De resto, este aumento do consumo da cannabis surge a par de uma diminuição acentuada das substâncias conhecidas pelos seus efeitos eufóricos e socializadores como o ecstasy. De entre os 48.469 adultos que responderam ao inquérito (e que não constituem amostras representativas da população), 42% referiram ter consumido menos ecstasy e 33% apontaram um decréscimo no uso de cocaína, contra os 32% que apontaram um aumento do consumo de cannabis (herbácea).

A procura de um estado de relaxamento, de “ficar com a moca” e de um sono mais retemperador foram, por esta ordem de importância, as motivações mais frequentemente apontadas para o consumo de cannabis. O tratamento da depressão ou de estados de ansiedade surgem logo a seguir, com quase 40% das respostas. E também aqui Portugal não fugiu à regra, apresentando a mesma proporção de consumidores que apontaram o recurso àquela substância como coadjuvante no tratamento daquelas doenças do foro mental. Este facto não surpreendeu o director do Serviço de Intervenção nos Comportamentos Adictivos e nas Dependências (SICAD), João Goulão, para quem a pandemia acentuou esta necessidade de encontrar nas drogas um “alívio para o sofrimento”.
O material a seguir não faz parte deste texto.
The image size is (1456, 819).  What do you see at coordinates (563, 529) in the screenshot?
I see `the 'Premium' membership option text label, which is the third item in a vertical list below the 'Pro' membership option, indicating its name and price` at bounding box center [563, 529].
Em termos globais, 93% dos inquiridos declararam terem consumido cannabis nos 12 meses anteriores ao inquérito (ainda assim menos do que os 94% que optaram pelo álcool), 35% ecstasy e outros 35% cocaína e 28% optaram pelas anfetaminas. Do mesmo modo, 20% optaram pelo LSD, 16% por novas substâncias psicoactivas e 13% pela cetamina, um anestésico que produz um estado de transe e alívio da dor. Entre os 3% que reportaram o uso de heroína, mais de um quarto (26%) declarou ter consumido mais esta droga durante o período estudado.

Padrões de consumo deverão normalizar

Mas os padrões de consumo deverão normalizar assim que superada a pandemia. “Na análise às águas residuais em 2021, num período em que tinham sido aliviadas as restrições de movimentos e até de negócio, já vimos um novo aumento quer do consumo de cocaína quer do consumo de ecstasy”, avança João Matias, dizendo-se, preocupado com o eventual agravamento dos consumos problemáticos a requerer tratamento, sobretudo quando sabemos que a toxicidade da cannabis tem vindo a aumentar. “Com toda a carga emocional e o peso do stress e da ansiedade ligados ao confinamento, com impacto na saúde mental, é expectável que os consumos, que se agravaram, se tornem mais problemáticos”, antecipa.

O responsável do OEDT sublinha assim a necessidade de se manterem e até de se reforçarem os instrumentos de monitorização como os inquéritos online aos consumidores e a monitorização das águas residuais. “São instrumentos que nos permitem detectar picos de consumo e o aparecimento de novas substâncias em tempo quase real e que por isso permitem a adaptação atempada dos serviços de tratamento e de redução de danos e riscos associados ao consumo das diferentes substâncias”, enfatiza, adiantando que já se começou a sentir em vários países europeus um aumento da procura de tratamento.